I disagree with the proposed idea that fat people have lower D blood levels because they’re fat. It has been suggested that they dilute their vitamin D by storing it in their fat, instead of their blood. Obese people may indeed have lower D levels, and require higher doses, but I think that is because they have been sick longer. Their low D level caused their obesity, not the reverse. 5-6 years of dosing the same obese person also revealed that the dose requirements fell over time, into a more routine range, even while the weight remained the same.

There are several other variables that affect vitamin D blood dosing. Based on my experience with over 5000 patients, about one in 50 people needs much smaller doses. These people operate in a dose range of 1/10th of what everyone else needs. (This probably suggests that they also make less vitamin D per sun exposure, though that has yet to be proven.) It is also impossible to predict who will need these smaller doses; they can have any initial D blood level, can be any color and any age. If you are one of these few you will feel terrible within a week of starting a D dose that is ten times too big, and this is one of the reasons I suggest that you start slowly.

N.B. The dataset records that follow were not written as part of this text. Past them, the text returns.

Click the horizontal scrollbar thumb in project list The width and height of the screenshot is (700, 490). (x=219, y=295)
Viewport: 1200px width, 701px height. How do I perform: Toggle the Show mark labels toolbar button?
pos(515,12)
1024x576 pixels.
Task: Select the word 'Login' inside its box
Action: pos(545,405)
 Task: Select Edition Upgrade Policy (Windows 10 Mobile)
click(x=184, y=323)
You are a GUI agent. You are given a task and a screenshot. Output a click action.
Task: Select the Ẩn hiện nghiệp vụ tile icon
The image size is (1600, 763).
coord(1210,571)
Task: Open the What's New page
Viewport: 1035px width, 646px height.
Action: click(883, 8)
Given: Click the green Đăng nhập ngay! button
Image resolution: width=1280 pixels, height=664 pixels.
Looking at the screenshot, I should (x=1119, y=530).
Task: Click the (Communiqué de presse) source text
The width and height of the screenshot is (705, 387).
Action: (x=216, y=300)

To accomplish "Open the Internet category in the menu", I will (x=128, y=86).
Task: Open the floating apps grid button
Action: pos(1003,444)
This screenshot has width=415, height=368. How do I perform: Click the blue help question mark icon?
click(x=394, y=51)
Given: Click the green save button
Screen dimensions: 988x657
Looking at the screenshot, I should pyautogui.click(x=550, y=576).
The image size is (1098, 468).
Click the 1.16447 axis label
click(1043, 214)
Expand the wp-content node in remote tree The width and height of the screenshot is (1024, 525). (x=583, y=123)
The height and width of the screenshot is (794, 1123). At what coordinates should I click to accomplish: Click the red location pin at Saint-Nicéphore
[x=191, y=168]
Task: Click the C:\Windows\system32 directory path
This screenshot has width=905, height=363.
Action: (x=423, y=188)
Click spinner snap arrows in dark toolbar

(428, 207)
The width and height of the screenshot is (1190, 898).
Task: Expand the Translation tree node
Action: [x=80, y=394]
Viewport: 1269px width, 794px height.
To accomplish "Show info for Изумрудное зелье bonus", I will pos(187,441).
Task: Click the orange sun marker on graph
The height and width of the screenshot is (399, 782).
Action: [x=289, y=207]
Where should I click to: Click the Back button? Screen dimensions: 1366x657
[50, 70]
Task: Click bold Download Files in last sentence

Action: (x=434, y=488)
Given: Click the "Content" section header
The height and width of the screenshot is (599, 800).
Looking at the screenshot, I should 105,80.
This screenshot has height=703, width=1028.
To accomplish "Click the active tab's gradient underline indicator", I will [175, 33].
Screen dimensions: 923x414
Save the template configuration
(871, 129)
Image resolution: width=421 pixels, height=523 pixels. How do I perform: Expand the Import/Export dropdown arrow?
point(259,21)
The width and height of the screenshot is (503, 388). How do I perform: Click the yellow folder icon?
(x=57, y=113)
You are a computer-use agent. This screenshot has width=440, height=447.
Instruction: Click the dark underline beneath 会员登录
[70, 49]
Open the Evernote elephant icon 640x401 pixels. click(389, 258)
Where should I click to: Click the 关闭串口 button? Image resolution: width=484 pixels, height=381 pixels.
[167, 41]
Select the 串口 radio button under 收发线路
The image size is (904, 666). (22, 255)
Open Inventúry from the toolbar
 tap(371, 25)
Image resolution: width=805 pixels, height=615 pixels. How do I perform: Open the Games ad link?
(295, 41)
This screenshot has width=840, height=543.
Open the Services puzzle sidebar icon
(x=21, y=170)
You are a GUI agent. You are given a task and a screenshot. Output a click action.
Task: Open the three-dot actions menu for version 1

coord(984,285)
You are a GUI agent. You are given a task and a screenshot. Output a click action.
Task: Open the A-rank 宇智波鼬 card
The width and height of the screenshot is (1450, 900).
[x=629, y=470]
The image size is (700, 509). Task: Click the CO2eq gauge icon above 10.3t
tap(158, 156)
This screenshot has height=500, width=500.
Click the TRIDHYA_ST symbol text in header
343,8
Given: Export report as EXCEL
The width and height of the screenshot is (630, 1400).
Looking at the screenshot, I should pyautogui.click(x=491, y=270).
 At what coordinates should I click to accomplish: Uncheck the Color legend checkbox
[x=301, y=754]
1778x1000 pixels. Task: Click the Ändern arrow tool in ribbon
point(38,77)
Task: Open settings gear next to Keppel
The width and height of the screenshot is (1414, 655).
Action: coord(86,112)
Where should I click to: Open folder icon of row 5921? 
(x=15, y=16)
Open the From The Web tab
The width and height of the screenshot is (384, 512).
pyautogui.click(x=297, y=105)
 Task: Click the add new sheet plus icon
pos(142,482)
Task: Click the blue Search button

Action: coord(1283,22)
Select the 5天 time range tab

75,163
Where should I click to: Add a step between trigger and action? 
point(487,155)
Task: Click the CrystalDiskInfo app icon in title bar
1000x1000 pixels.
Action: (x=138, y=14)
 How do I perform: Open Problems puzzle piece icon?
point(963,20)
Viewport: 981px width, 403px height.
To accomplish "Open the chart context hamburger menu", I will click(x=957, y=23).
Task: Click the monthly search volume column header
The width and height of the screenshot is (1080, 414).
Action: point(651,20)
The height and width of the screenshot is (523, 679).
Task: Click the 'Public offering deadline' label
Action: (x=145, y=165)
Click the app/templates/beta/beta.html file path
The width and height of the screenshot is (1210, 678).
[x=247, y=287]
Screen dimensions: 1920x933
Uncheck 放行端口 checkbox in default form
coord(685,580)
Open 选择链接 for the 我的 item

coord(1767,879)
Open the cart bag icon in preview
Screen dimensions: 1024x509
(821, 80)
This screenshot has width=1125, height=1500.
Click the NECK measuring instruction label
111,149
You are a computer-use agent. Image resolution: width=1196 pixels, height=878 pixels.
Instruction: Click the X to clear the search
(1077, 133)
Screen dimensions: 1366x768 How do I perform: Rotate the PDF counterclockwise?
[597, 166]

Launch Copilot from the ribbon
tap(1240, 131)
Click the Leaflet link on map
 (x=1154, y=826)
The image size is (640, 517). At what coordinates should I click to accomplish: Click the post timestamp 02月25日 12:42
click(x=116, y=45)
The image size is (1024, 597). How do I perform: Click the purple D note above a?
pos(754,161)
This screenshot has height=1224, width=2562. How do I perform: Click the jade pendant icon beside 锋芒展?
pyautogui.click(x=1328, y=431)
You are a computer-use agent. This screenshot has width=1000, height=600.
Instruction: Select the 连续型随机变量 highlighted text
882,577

I did not attempt to measure any of the genetic mutations that affect skin production of vitamin D, vitamin D binding protein, GI absorption, or the vitamin D receptor. These are all variables that do indeed exist and need to be sorted out once the “healthy” D level is actually agreed upon. Until then I don’t think it makes sense to blame all differences in D dosing and blood levels on “problems with absorption”. What I learned over time was that if the level wasn’t going up usually the dose being given was just too low. Please see the chapter on “Vitamin D Controversies” for more details.